Even faster inexpensive thread-safe counter? Even faster inexpensive thread-safe counter? multithreading multithreading

Even faster inexpensive thread-safe counter?


Operations from multiple cores on the same cache line contend in hardware. This is true for locked and for regular memory access. This is a real problem. Contending accesses do not scale at all when more cores are added. Scaling typically is hard negative.

You need to use multiple cache lines with each core using its own most of the time.

You could use a ThreadLocal<Holder> and class Holder { public int I; } for that. ThreadLocal supports enumerating all instances that have been created so that you can sum them. You also could use a struct that is padded to the cache line size. That's safer.

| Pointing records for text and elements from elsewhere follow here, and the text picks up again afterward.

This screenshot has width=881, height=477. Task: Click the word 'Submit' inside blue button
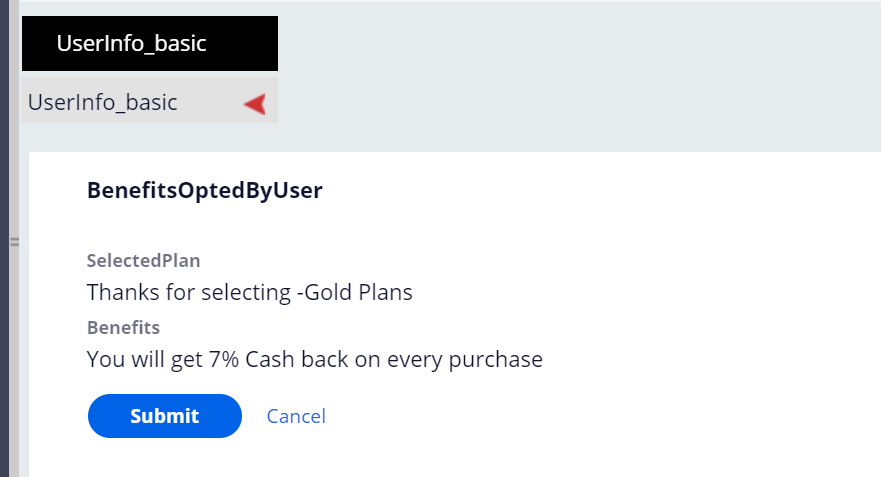point(165,416)
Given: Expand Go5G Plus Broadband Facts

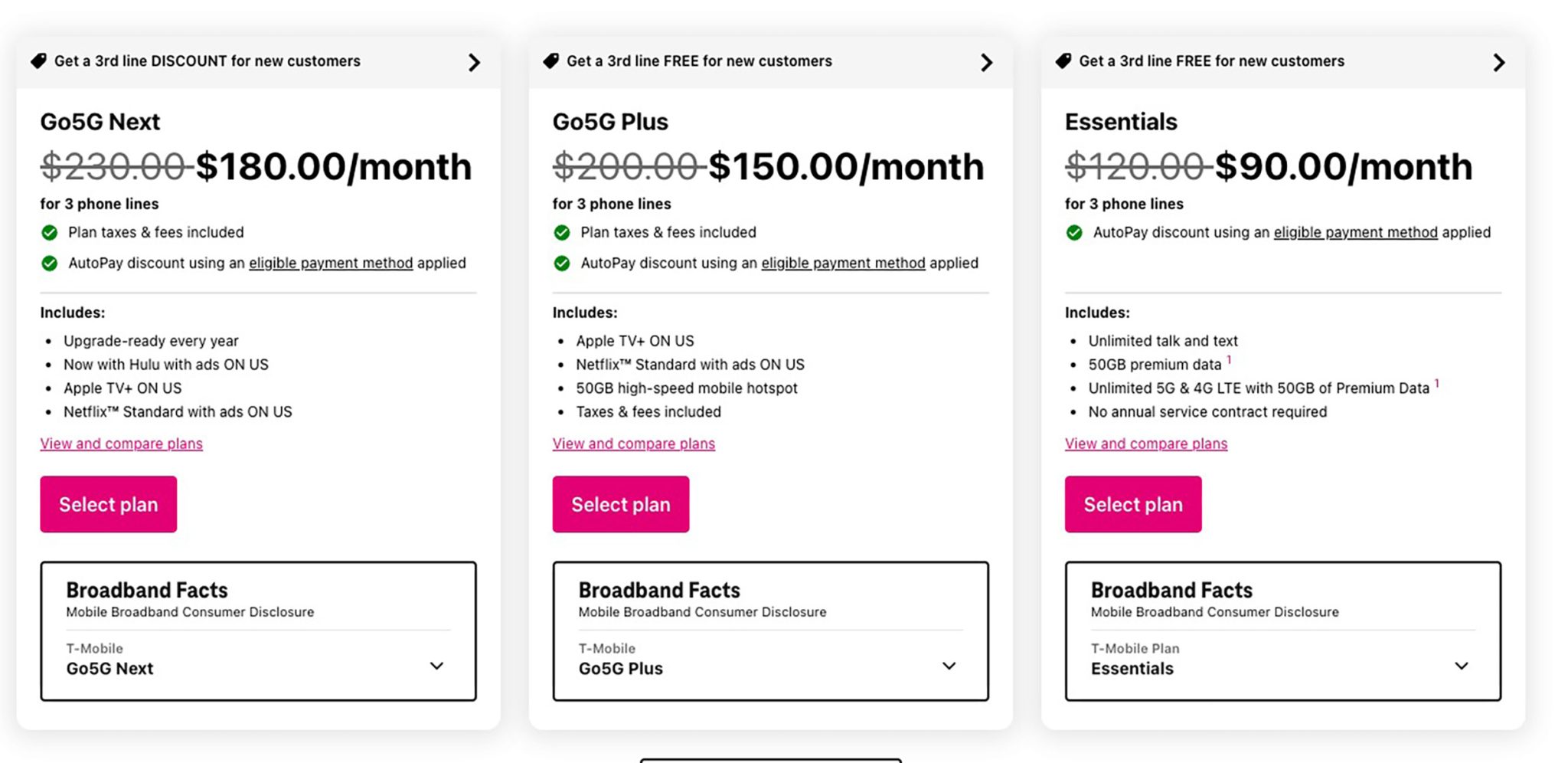Looking at the screenshot, I should (949, 666).
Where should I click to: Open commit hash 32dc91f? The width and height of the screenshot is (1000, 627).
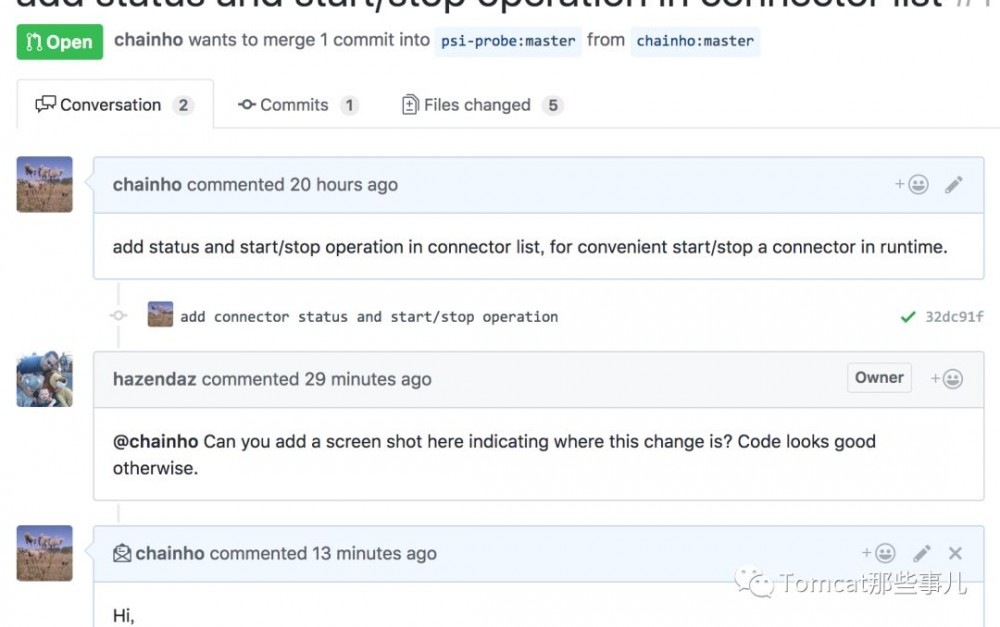pos(954,317)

Note, that it is not important to use one counter per core. Per-thread is good enough because time quantums are incredibly long compared to increment operations. A few bad accesses are not a performance problem.

A faster option would be to use a Holder[]. Each thread draws a random array index once and then accesses that holder object. Array indexing is faster than thread local access. If the number of holder instances you use is much bigger (10x) than the number of threads there will be little contention. Most writes will go the same already cached line.

Instead of a random index you can use a List<Holder> and add items as more threads join the processing.


I thought I would offer some clarification about cache coherence and what the LOCK prefix does in Intel architectures. Since it's too long for a comment and also answers some points your raised I think it's appropriate to post as an answer.

In the MESI cache coherence protocol, any write to a cache line will cause the state to change to exclusive, regardless of whether you are using the LOCK prefix or not. So if two processors are both accessing the same cache line repeatedly, and at least 1 of the processors is doing writes, then the processors will experience cache line misses when accessing the line that they are sharing. Whereas if they were both only reading from the line then they would have cache line hits because they could both keep the line in their private L1 cache in the shared state.

What the LOCK prefix does is restrict the amount of speculative work that a processor can do while waiting for the the locked instruction to finish executing. Section 8.1.2 of the Intel 64 and IA-32 Architectures Software Developer’s Manual says:

Locked operations are atomic with respect to all other memory operations and all externally visible events. Only instruction fetch and page table accesses can pass locked instructions. Locked instructions can be used to synchronize data written by one processor and read by another processor.

Under normal circumstances the processor is able to speculatively execute instructions while waiting for a cache miss to be resolved. But the LOCK prefix prevents this and essentially stalls the pipeline until the locked instruction finished execution.